На слух вроде близко – но в болотном тумане на слух полагаться нельзя. На счастье Мечеслава и того, к кому он так медленно торопился на помощь, дно пошло вверх. Вскоре и тропа болотная подвернулась под колени. Мокрый и грязный Мечеслав выбрался на неё, дрожа и стуча зубами, будто пёс.
– Ты где?! – теперь уже навстречу ему раздалось из серой хмари. Тревожно звучал голос, хрипло, обессиленно – но теперь была в нём и надежда, и новый страх – утратить её.
Болотные сидельцы нашлись вскорости – Мечеслав о них мало не споткнулся, точнее, об него. Совсем молодой паренёк, младше даже, наверно, и самого Мечеслава, ногами лежал поперёк неширокой болотной тропки. Живот и грудь оказывались уже в грязи, из которой он то и дело поднимал голову в сбившемся набок полотняном колпаке. Лицо было в черной болотной жиже, будто у топляка, не к встрече будь помянут. Рубаха и полы косматой безрукавки промокли и тоже почернели.
Лежать лицом в болото у крикуна были веские причины – руки его удерживали над топью плечо и рукав кряжистого усатого мужика с посиневшим лицом – только по парку́ около лица да шевелящимся волоскам под ноздрями можно было угадать, что просевший в трясину по плечи чужак ещё жив.
– Батя! – со слезой крикнул парнишка, многое проясняя для Мечеслава. – Батя, пришли за нами…
На синем лице приоткрылись невидящие глаза, запёкшиеся губы шевельнулись:
– Баже… руш… ка… пус… ти… жжживи… дитят… ко…
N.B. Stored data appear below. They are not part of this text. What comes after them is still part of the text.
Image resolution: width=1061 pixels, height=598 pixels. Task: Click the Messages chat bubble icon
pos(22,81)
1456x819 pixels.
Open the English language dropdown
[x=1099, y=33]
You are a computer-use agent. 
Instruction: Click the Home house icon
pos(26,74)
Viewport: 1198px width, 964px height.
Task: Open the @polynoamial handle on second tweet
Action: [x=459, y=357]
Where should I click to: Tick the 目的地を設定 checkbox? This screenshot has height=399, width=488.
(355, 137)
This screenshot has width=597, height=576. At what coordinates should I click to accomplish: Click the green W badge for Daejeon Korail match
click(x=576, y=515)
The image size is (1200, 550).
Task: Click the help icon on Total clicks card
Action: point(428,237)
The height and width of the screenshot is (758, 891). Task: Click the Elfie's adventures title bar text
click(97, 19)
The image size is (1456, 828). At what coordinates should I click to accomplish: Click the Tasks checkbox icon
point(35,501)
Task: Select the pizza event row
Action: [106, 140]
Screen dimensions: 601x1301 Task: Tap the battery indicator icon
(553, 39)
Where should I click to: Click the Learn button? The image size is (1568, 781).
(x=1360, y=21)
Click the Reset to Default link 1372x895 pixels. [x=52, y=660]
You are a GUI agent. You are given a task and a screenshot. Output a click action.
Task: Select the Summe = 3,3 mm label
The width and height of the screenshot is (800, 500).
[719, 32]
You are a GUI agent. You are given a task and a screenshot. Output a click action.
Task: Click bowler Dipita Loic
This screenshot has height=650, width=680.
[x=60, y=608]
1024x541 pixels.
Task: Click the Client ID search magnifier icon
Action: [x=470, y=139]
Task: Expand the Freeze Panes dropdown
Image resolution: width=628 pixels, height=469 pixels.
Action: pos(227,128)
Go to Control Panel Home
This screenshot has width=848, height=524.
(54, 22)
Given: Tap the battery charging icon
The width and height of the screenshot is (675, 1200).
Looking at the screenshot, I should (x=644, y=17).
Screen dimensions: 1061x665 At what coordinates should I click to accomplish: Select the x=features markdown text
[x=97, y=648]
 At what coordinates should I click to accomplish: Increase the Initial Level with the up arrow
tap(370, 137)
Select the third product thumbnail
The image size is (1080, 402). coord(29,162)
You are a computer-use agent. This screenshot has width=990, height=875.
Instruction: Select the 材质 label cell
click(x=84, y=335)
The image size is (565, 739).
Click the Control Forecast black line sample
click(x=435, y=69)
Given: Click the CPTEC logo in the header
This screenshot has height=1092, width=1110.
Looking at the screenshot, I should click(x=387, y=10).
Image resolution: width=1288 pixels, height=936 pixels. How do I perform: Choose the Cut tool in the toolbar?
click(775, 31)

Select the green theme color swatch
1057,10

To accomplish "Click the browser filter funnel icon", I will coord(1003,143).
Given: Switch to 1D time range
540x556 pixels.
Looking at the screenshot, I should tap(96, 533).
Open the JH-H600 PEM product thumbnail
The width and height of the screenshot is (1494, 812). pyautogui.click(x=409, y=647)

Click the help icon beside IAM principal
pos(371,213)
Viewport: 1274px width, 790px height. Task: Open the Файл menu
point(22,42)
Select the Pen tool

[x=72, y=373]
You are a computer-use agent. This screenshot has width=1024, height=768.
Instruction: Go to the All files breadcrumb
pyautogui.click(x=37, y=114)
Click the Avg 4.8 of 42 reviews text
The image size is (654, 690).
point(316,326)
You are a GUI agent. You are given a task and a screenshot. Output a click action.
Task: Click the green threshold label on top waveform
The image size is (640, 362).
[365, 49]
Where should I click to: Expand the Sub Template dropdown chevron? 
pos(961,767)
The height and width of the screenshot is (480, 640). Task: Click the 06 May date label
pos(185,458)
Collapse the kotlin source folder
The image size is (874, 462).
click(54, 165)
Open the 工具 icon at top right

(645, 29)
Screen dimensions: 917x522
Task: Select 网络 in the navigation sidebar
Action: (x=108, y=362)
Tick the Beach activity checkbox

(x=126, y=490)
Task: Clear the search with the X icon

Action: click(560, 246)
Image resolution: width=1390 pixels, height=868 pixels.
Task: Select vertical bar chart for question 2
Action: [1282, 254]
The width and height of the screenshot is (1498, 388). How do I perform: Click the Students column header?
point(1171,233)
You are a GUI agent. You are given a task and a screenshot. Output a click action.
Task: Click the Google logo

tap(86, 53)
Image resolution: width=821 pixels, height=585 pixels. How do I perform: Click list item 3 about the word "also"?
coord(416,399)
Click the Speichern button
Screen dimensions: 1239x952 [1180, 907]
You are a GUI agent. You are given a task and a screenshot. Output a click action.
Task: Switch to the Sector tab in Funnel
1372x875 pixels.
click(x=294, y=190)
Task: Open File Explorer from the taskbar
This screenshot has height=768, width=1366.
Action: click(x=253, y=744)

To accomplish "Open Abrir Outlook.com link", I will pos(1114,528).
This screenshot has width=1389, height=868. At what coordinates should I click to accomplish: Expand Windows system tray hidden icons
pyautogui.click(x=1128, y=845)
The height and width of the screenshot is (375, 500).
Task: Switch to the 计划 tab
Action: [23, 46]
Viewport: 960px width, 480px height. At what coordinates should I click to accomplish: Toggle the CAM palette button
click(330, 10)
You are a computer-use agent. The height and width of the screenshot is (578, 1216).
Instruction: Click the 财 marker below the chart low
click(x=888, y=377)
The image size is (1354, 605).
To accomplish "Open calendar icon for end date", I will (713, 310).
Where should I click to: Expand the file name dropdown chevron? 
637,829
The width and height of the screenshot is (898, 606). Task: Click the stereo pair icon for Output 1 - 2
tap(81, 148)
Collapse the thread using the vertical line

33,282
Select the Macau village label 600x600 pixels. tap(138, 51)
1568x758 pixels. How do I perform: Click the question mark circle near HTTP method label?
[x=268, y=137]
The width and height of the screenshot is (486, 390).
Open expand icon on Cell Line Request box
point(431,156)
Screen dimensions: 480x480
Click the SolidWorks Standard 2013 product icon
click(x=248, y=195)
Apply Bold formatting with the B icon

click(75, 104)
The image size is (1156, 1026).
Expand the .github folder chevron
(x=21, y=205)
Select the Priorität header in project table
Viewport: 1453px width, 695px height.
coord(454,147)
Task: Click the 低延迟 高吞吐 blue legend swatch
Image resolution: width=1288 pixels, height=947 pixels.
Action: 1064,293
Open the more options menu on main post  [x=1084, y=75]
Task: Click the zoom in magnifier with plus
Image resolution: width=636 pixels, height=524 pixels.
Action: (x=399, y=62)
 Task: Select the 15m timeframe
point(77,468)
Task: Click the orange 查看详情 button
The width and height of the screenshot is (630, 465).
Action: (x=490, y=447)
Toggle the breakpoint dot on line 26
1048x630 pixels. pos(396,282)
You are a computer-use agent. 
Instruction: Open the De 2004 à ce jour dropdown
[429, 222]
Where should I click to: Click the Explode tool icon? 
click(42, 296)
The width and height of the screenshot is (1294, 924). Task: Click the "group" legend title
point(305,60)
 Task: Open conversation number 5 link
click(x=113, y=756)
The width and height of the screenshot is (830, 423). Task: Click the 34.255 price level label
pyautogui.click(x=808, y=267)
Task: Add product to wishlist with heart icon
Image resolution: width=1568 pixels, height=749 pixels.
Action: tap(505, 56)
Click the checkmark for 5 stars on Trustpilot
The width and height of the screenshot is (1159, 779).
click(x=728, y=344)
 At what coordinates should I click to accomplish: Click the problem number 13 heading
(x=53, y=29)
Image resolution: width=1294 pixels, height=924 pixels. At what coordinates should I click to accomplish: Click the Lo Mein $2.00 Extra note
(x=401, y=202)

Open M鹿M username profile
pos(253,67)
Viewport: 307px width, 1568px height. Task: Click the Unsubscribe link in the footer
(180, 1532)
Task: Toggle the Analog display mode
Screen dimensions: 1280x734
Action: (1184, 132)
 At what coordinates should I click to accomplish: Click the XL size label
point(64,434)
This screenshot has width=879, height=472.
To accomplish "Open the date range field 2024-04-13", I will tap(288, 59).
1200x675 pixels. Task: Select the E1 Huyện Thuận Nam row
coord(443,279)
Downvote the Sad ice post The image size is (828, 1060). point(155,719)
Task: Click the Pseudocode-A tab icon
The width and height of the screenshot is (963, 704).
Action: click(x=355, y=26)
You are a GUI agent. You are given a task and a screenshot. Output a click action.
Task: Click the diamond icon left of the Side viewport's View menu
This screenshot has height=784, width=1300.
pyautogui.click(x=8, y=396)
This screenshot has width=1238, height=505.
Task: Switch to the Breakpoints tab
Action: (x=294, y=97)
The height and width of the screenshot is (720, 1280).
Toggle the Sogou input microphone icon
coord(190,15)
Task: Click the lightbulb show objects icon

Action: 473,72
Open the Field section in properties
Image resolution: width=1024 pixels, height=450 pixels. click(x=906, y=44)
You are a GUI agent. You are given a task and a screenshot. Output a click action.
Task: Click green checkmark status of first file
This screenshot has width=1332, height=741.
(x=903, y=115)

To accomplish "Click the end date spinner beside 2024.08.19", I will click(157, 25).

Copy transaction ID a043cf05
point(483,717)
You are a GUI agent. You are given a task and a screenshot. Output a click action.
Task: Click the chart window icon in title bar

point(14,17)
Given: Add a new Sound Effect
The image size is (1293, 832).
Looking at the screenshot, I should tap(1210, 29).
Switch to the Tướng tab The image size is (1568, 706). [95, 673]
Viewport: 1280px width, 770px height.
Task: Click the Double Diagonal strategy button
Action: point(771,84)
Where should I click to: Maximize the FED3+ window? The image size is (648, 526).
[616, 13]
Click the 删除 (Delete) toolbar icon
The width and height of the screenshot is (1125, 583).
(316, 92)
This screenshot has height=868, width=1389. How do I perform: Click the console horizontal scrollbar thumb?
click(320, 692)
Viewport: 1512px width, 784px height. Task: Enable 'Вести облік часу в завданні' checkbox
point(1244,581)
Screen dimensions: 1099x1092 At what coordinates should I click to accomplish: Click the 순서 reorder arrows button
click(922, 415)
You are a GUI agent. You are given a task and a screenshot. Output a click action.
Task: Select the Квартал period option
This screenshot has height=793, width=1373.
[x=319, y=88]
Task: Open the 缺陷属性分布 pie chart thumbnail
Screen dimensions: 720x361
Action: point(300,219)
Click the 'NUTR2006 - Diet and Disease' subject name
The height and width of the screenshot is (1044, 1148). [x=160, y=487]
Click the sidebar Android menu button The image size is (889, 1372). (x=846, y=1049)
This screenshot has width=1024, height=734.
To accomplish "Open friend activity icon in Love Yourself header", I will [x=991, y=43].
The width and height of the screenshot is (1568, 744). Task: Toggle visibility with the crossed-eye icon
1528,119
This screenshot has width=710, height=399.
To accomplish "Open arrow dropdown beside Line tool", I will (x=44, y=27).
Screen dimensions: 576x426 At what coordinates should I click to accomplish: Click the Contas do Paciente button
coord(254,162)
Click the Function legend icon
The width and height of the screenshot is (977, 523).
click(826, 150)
Веки, обессилев, упали, отгородив пустой взгляд от тумана и топей. Челюсть в щетине отвисла так, что мало не черпнула болотной тины.
– Давно лежишь? – деловито спросил Мечеслав, опускаясь на корточки рядом с "дитятком".
– Н-н-не з-знна… а… С веч-чера…
Мечеслав чуть не присвистнул вслух, едва прикусив себе язык в самое последнее мгновение – вот именно сейчас как раз не хватало рассердить владычиц топи, свистя в их владениях. С вечера… да уж, провести в трясине ночь – не пригоршня черники, что ещё скажешь. Не диво, что "дитятко" ловит мух зубами, а просевший по плечи здоровенный отец чуть дышит. Дивно, что один ещё может говорить, а второй покуда не умер, вот что по-настоящему дивно.
– Ну-ка… – Мечеслав уложил в грязь перед грудью здоровяка рогатину, лезвием на тропу, древком в болото, чтоб, как потащат наружу несостоявшегося утопленника, древко легло тому под грудь. Потом осторожно погрузил и так мокрую ногу в болотную грязь. Крепко вцепился в плечо усача.
– А ну… Ррразом!
Где-то рывке на шестом грязь недовольно чавкнула, выпуская добычу. Где тягой, где подваживая древком рогатины, Мечеслав выволок бесчувственного мужика на тропу. Оказалось, на плечах у него была ещё и увесистая сума на длинном ремне. Теперь с неё стекала тина и ряска, внутри хлюпало. Мечеслав про себя подивился – над скупостью и жадностью селян посмеивались в городцах часто, но это уж было вовсе через край – цепляться за суму, утопая в трясине. Мог сбросить – сам бы вылез.